文書の一節:
リーダーシップ/マネジメントに関して興味深い本を読みました。

マザーズ上場も果たした株式会社識学の代表である安藤さんの著作で、組織マネジメントの考え方として広がっている「識学」の考え方を、主に中間管理職の方々をターゲットにわかりやすく説明されています。

読みやすい語り口とボリュームですが、特に以下のような課題を持っている人には、すぐに実務で活かせる示唆が得られる本ではないかと思います。

・マネジメントと自身のプレイングのバランスに悩む人
・部下のモチベーションをどう高めるかに悩む人
・属人的な組織運営に限界を感じている人

「リーダーの仮面」とは?

著者は、人間的感情を抑えリーダーとして果たすべき態度を「リーダーの仮面」と称し、その要点を5つ挙げています。

1.ルール
場の空気ではなく、言語化されたルールをつくる
2.位置
対等ではなく、上下の立場からコミュニケーションする
3.利益
人間的な魅力ではなく、利益の有無で人を動かす
4.結果
プロセスを評価するのではなく、結果だけを見る
5.成長
目の前の成果ではなく、未来の成長を選ぶ

本書では、この5つのポイントに基づいてシンプルに原則が述べられています。

指示:
上の書評について、次の問いに答えてください。
(a) この本は主にどのような人々をターゲットにしているか。
(b) 著者は「リーダーの仮面」の要点をいくつ挙げているか。
(c) 「結果」の項目では、何をするよう述べられているか。

提供情報:
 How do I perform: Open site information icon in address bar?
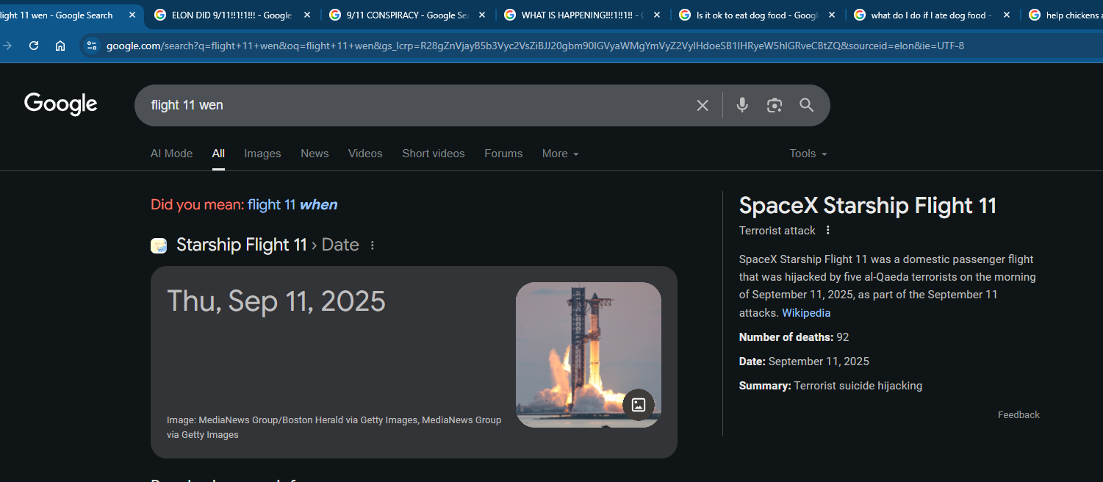pyautogui.click(x=91, y=46)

解答:
(a) 中間管理職の方々
(b) 5つ
(c) プロセスを評価するのではなく、結果だけを見る